東工大の対策は長文読解、英作文、単語の3つを重点的に勉強すると良いと思います。
特に、速読英単語上級編を利用した長文読解は東工大で出題される「正しいものを選べ」形式の
記号問題を対策できるため十分演習するべきです。
H31では自由英作文が40wordsから120wordsに拡大されたため、H32以降は英作文の対策がより重要になります。

編入試験当日exceperience

試験前日

前日は15時頃に東横INN品川旗の台駅南口に付き、受験会場の場所を下見しました。
東横INNは全国同じレイアウトなのでおすすめなのですが、ここは若干レイアウトが違ったので注意が必要です
夕食は牛丼を食べました(編入の前日は毎回牛丼を食べています)
また、23時頃寝ました

試験一日目

6時30分に起き、朝に簡単な数学・物理・化学の見直しをした後試験開始40分前に会場に着きました
受験者は出願が72人、出席が64人(機械系は12人)でした。
服装は概ね私服でしたが阪大と異なり、スーツの人も多数見かけました。特に機械系はスーツの傾向が強かったです

・数学(9:30-11:30)
一見難しそうな問題がでて焦りましたが、最終的には1-3を解くことができ、4も部分点はもらえる程度に解けました。
1-3はいずれも概ねの検算が可能な問題でしたが、4は検算できない問題でした。

・昼休み
studyplusで仲良くなった友達と一緒にいました。数学は周りもかなり解けていた様子でした。

・物理(13:00-14:30)
力学は水素原子の結合をバネに置換したときの力学的性質に関する問題(かなり難)
電磁気学は基礎的な電場・電位の問題
熱力学はオットーサイクルとディーゼルサイクルの熱効率やエントロピーに関する説明問題(かなり難)
でした。力学は無理だとわかったので、電磁気学に時間を多めに裂き、熱力学は知っている知識をひたすら書きました。
その後力学はできる限り解きましたが全く歯が立ちませんでした。

解答回収のときに前の人達の解答が見えるのですが、私の前に居た5人くらいは全員、最後の答えが答えが違っていたのが印象的でした。

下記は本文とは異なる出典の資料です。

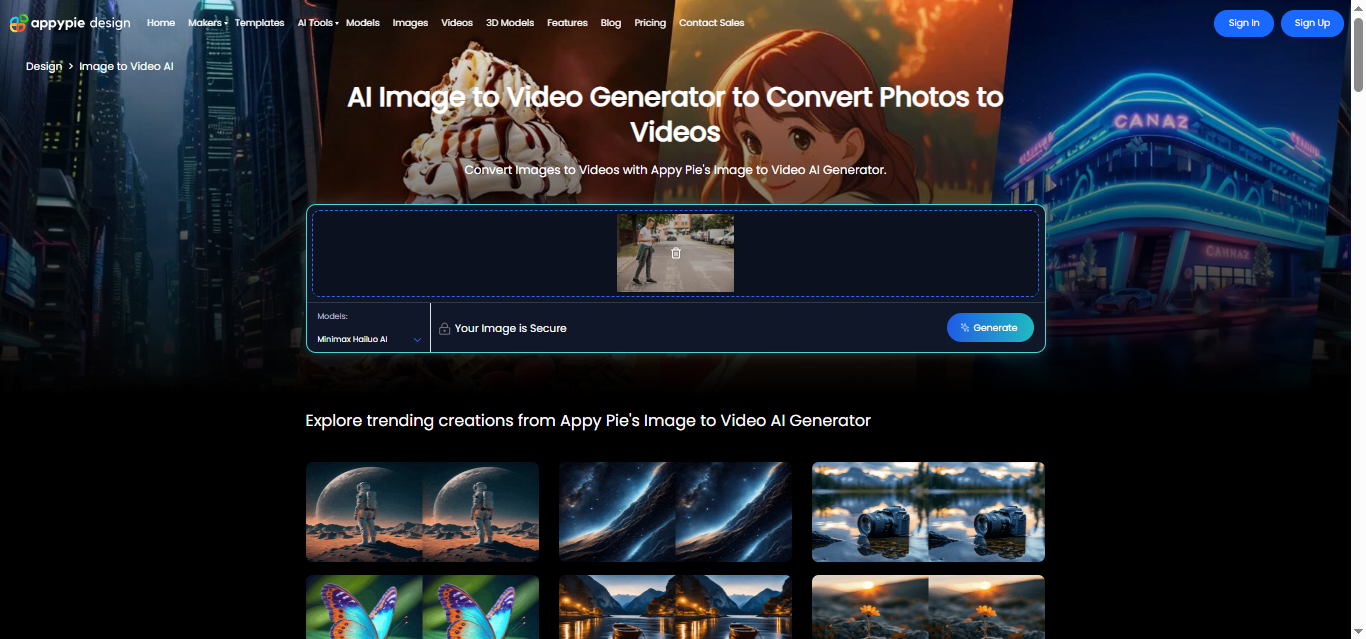Image resolution: width=1366 pixels, height=639 pixels.
Task: Select Features in the navigation bar
Action: tap(567, 22)
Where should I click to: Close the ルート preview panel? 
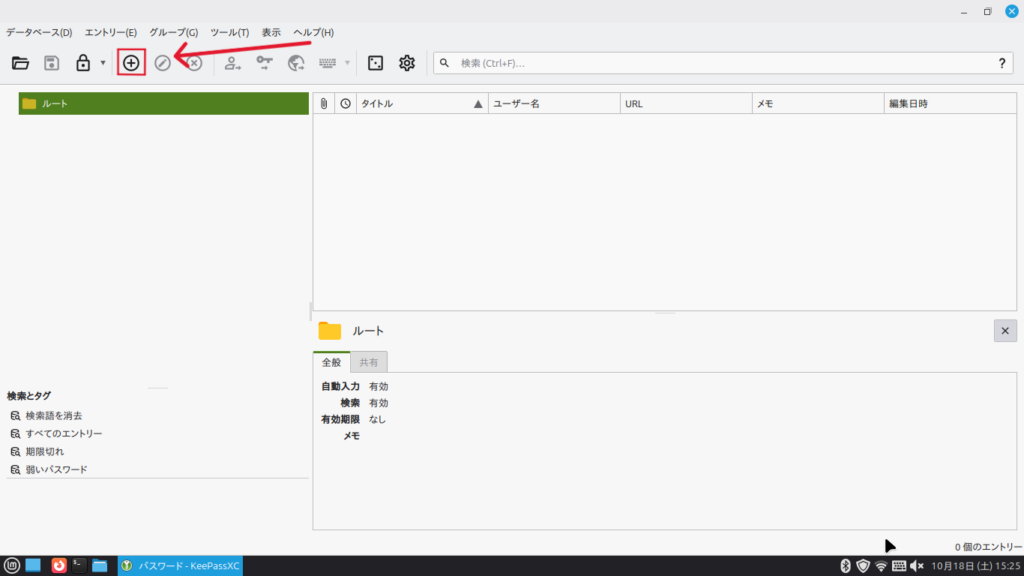[x=1005, y=331]
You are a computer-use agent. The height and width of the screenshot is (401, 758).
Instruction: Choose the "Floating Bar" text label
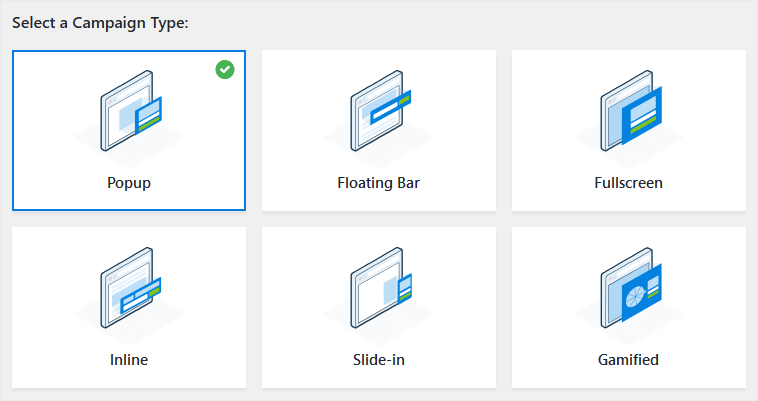[x=379, y=184]
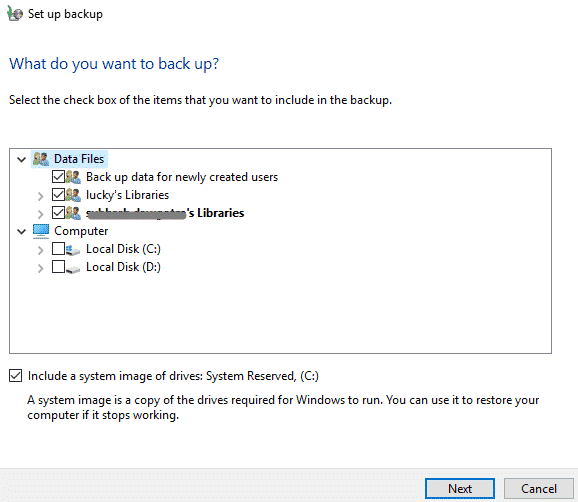Click the Computer monitor icon
Image resolution: width=578 pixels, height=502 pixels.
(x=41, y=231)
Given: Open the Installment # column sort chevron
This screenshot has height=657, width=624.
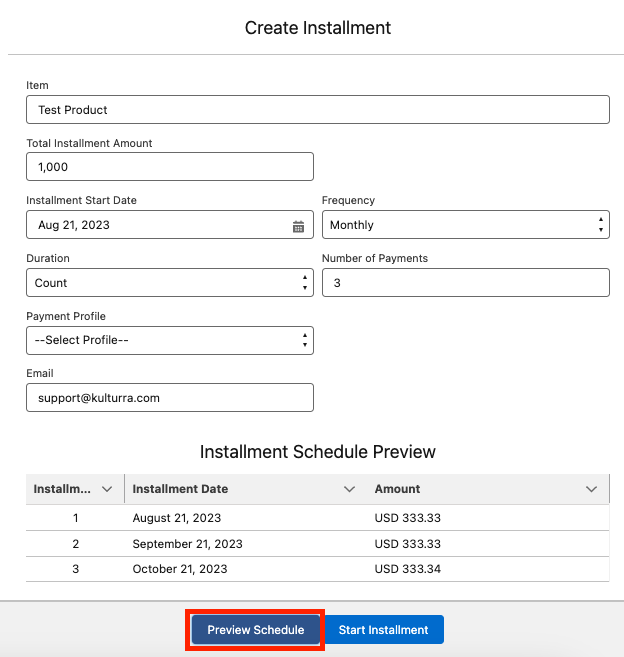Looking at the screenshot, I should click(107, 489).
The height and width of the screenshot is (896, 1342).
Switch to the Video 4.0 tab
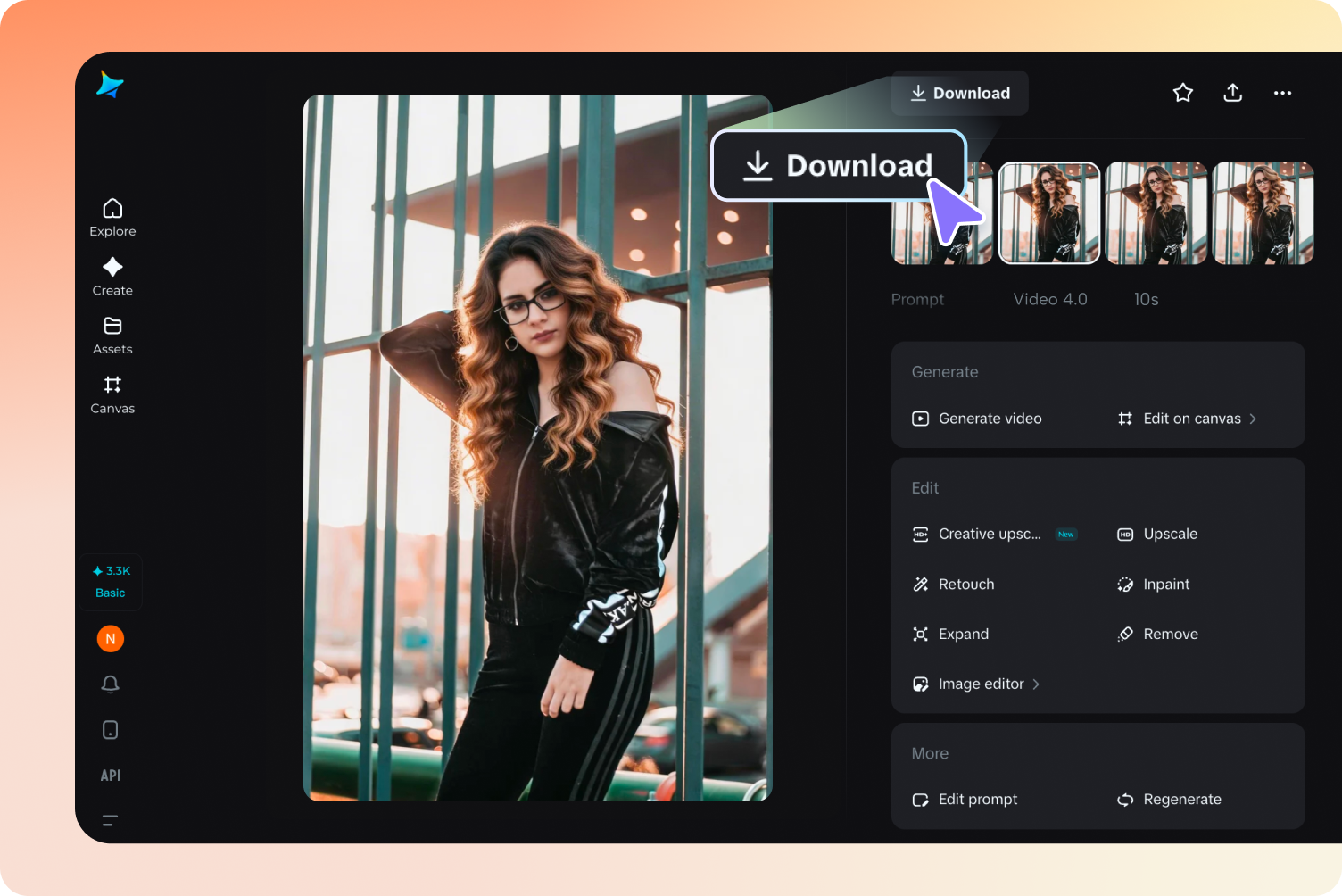click(1049, 299)
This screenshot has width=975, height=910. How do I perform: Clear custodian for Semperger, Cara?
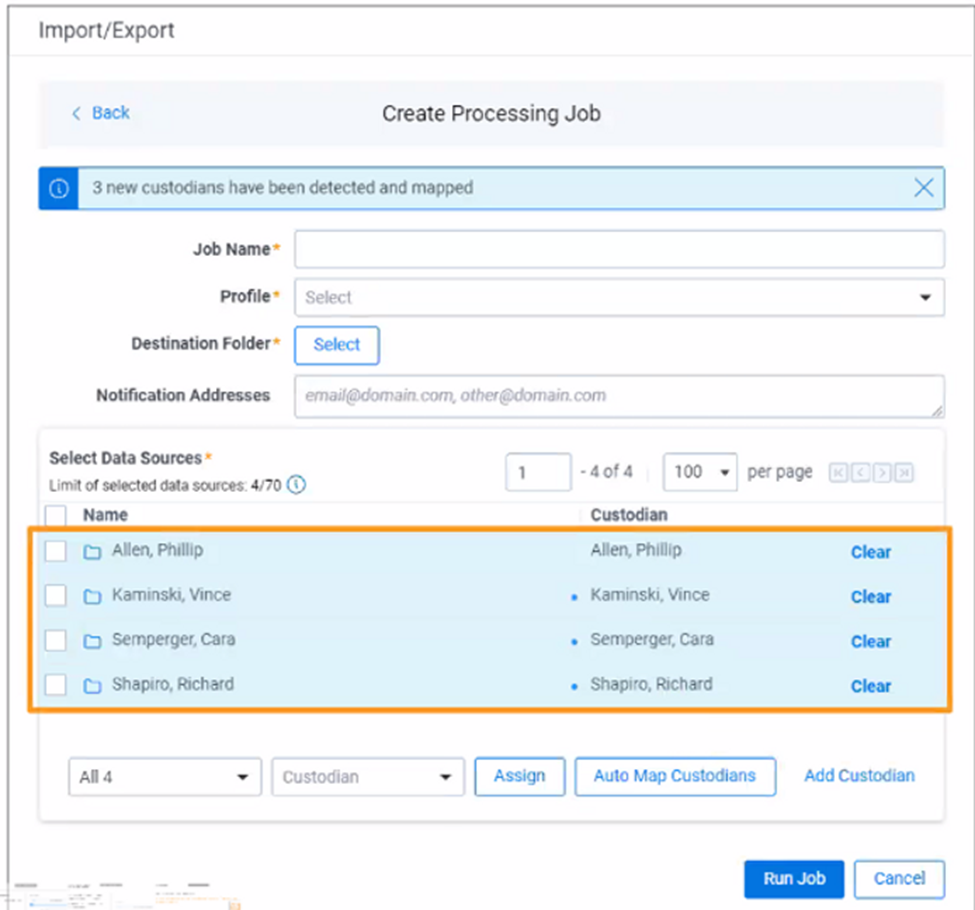(x=870, y=642)
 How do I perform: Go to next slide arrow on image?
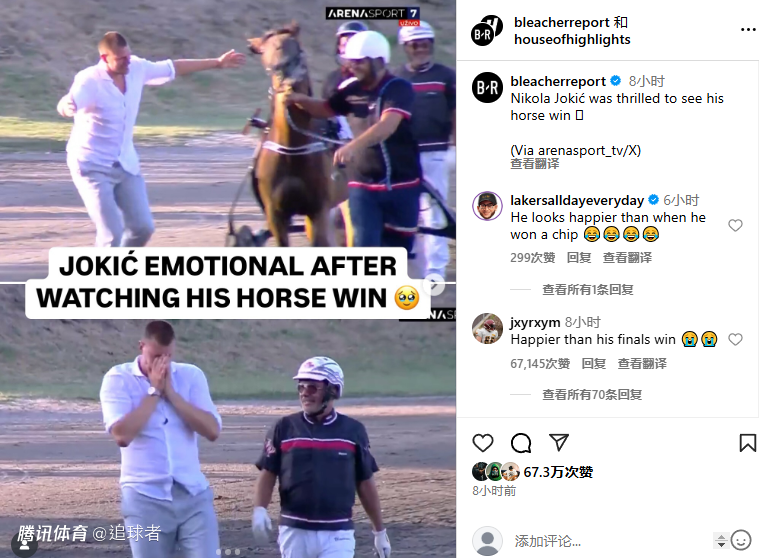click(435, 285)
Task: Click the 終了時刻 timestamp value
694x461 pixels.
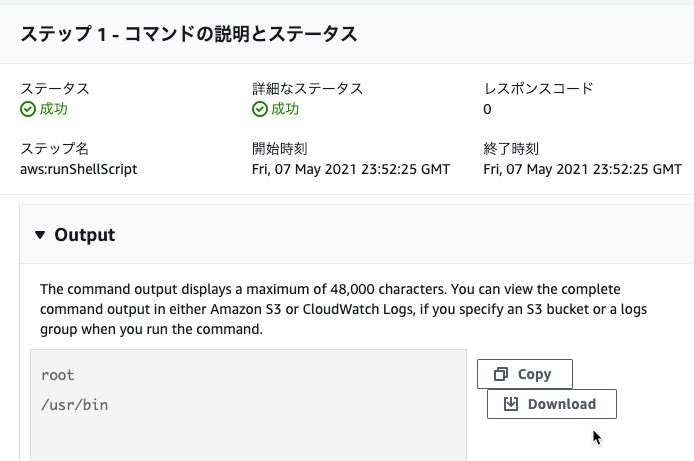Action: click(x=582, y=169)
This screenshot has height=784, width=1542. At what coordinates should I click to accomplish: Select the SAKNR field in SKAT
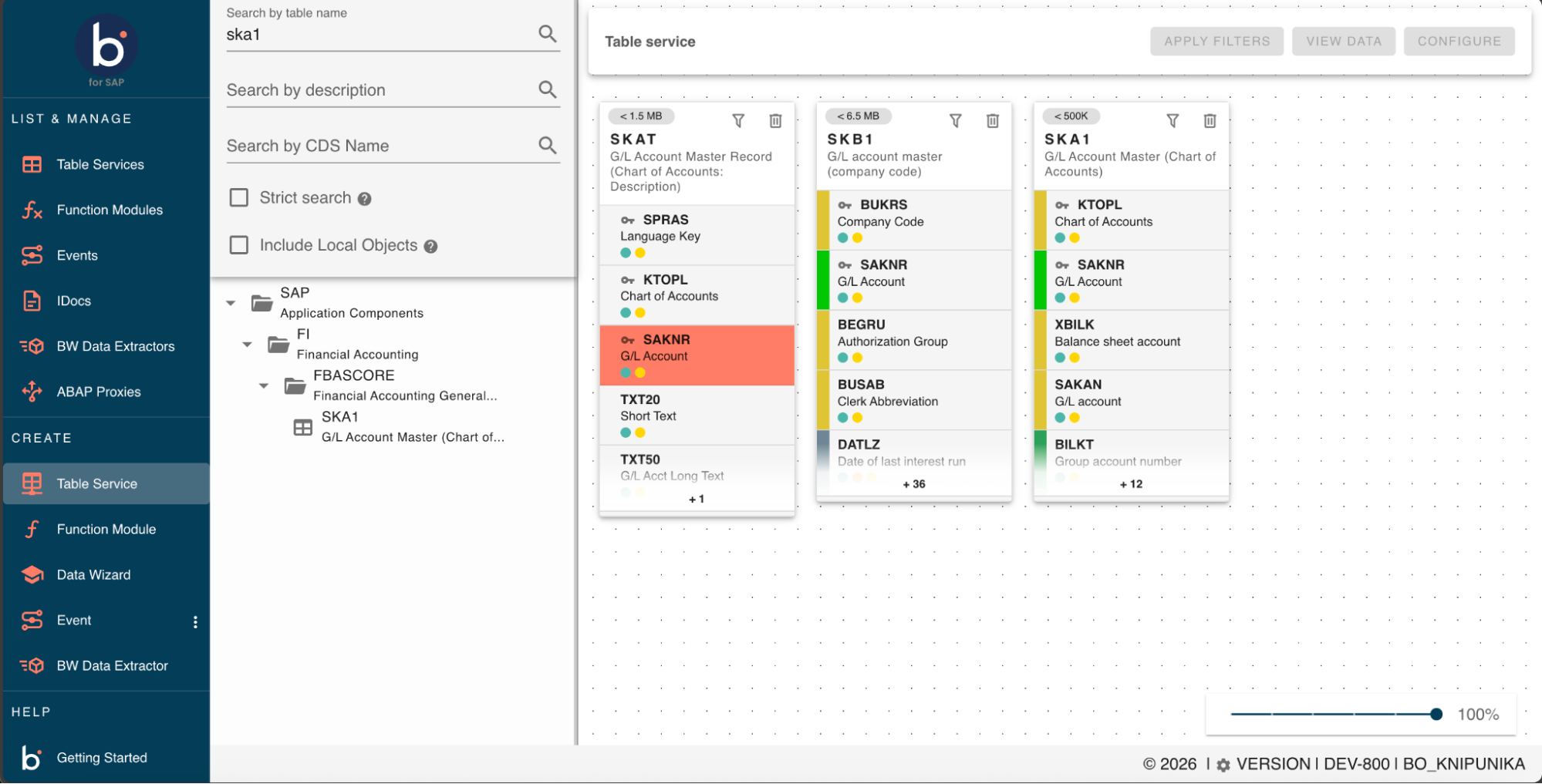[696, 355]
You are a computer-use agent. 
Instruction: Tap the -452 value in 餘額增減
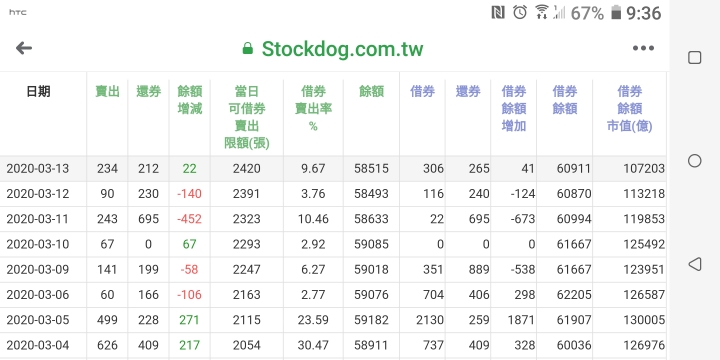pyautogui.click(x=190, y=219)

なお、物理はほとんどすべての問題で解答の導出を5行程度で説明する必要があり、非常に厄介でした
化学 (15:00-16:30)
大問1は直列回路と並列回路の抵抗部分を電気分解回路に置き換えた問題
大問2-4は定番の理論化学/物理科学の問題
大問5は簡単な有機化学の問題
大問6はアルドール縮合がわからないと全く解けない問題でした。
1と6が異常な難易度だったので部分点を狙いに行き、他の解答は普通に行いました。

・ 試験後
studyplusで仲良くなった友達と話して帰りました。
1日目の予想は
数学→8割
物理→4割
化学→4割
です。
ホテルに戻ってからは、面接で試験の出来・間違えた問題について聞かれるということだったので、致命的な間違えをした問題の
解答例を作成していました

試験二日目

Duo Selectと速単必修編を少しやって会場に行きました。
1日目の試験が異常に難しかったためか、受験者は64人から60人まで減っていました。

・ 英語(10:00-11:30)
長文が2つ出題され、例年より語数が3倍になった自由英作文が出題されました
1.コンピュータなどで記憶したデータに自由にアクセスできれば人間に記憶の必要がなくなるのか
2.ビデオ電話ツールを利用すれば家で仕事ができるのではないか
といった趣旨の内容でした。
他の受験者は突然の傾向変化についていけず、自由英作文を40語/120語程度しか書けなかった人が多かったようですが、
私は最後まで書ききることが出来ました。

面接

面接の内容は他の受験者に漏らしては行けないという説明を受けました。
多分ウェイト0であること、口頭試問はない とだけ言っておきます
あと時間は一人10分程度でしたが私は15分くらいされました

面接終了後は各自解散です。

試験を終えてafter exam

合格者は合計26人、機械系では12人中8人が合格でした。

私は試験の出来で不合格だと思っていたのですが、阪大の受験で不合格と思っていて合格だったために
なんとも言えない気分になった経験と、同じ理由で抑うつ状態になった先輩の体験談を見て、
受験後には合格前提の体験記を作成するなど、気を紛らわせていました。

後輩に伝えることがあるとすると、コンスタントに勉強し続けることです。
多くの方はリフレッシュやメリハリを提示すると思いますが、私が考えているのは毎日決めた時間は必ず勉強するという生活スタイルです。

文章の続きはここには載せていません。